━━━━━ Textauszug ━━━━━

Entscheidungsstichwort (Thema)

Zur Frage einer Ermessensentscheidung aufgrund von § 73 Abs. 2 a Satz 3 AsylVfG

 

Leitsatz (amtlich)

Ermessen ist nach § 73 Abs. 2 a Satz 3 AsylVfG nur dann eröffnet, wenn in den der Vorschrift zu entnehmenden gestuften Verfahren bereits einmal eine Prüfung stattgefunden hat, die nicht zum Widerruf bzw. der Rücknahme der zu prüfenden Entscheidung geführt hat.

 

Normenkette

AsylVfG § 73 Abs. 2a S. 3; AuslG § 51 Abs. 1; AufenthG § 60 Abs. 1

 

Tenor

Die Klage wird abgewiesen.

Die außergerichtlichen Kosten des gerichtskostenfreien Verfahrens trägt der Kläger.

Das Urteil ist hinsichtlich der Kostenentscheidung vorläufig vollstreckbar.

Der Kläger darf die Vollstreckung durch Sicherheitsleistung oder Hinterlegung eines Betrages in Höhe der aus dem Kostenfestsetzungsbeschluss ersichtlichen Kostenschuld abwenden, wenn nicht die Beklagte vor der Vollstreckung Sicherheit in derselben Höhe leistet.

━━━━━

Aufgaben =
(1) Wer trägt laut dem Urteilsauszug die außergerichtlichen Kosten des Verfahrens?
(2) Gib aus dem Urteilsauszug den Abschnitt wortgetreu aus, der bei „AsylVfG § 73“ beginnt und bei „derselben Höhe leistet.“ endet.
Die Auflistung wird zur Bearbeitung nicht gebraucht.

━━━━━ Datenteil ━━━━━

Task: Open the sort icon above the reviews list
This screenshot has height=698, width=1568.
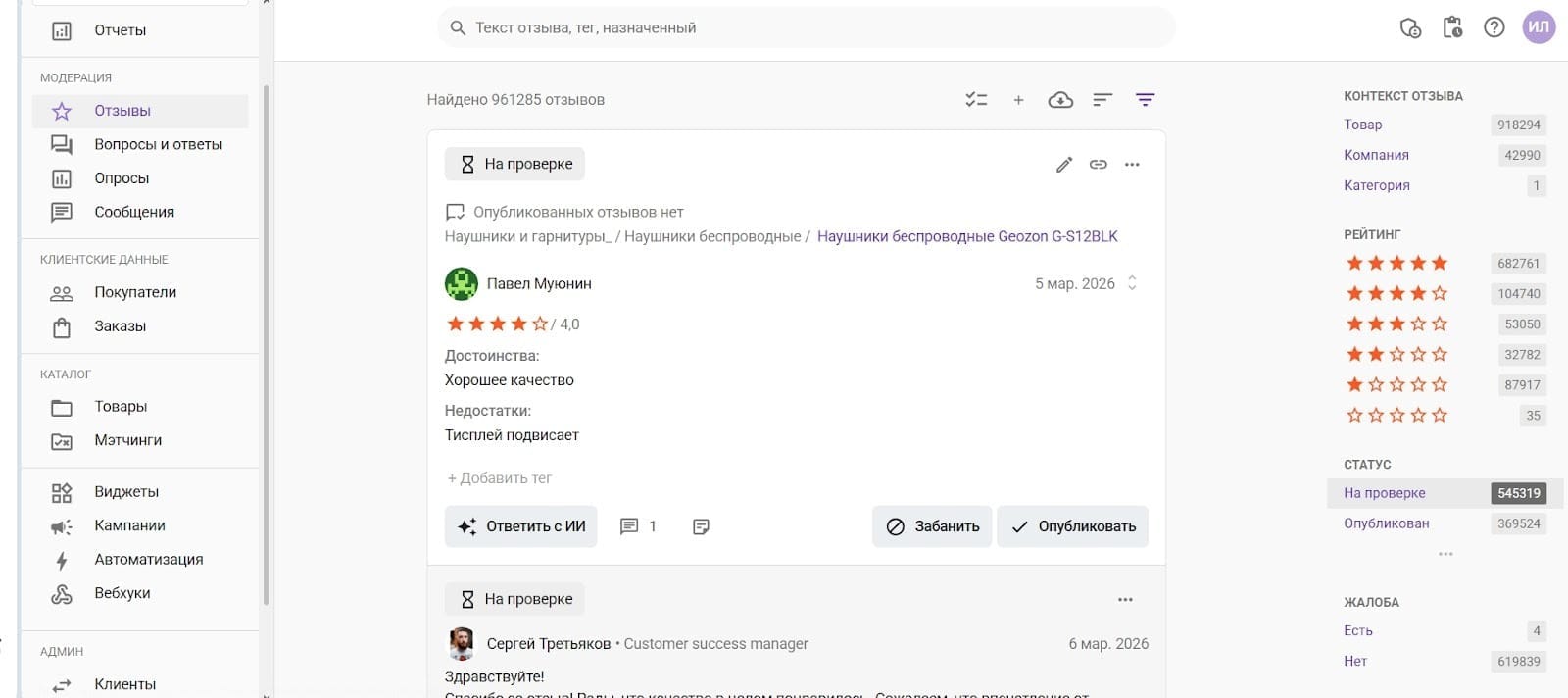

━━━━━

Lösungen =
(1) Die außergerichtlichen Kosten trägt der Kläger.

(2)
AsylVfG § 73 Abs. 2a S. 3; AuslG § 51 Abs. 1; AufenthG § 60 Abs. 1

 

Tenor

Die Klage wird abgewiesen.

Die außergerichtlichen Kosten des gerichtskostenfreien Verfahrens trägt der Kläger.

Das Urteil ist hinsichtlich der Kostenentscheidung vorläufig vollstreckbar.

Der Kläger darf die Vollstreckung durch Sicherheitsleistung oder Hinterlegung eines Betrages in Höhe der aus dem Kostenfestsetzungsbeschluss ersichtlichen Kostenschuld abwenden, wenn nicht die Beklagte vor der Vollstreckung Sicherheit in derselben Höhe leistet.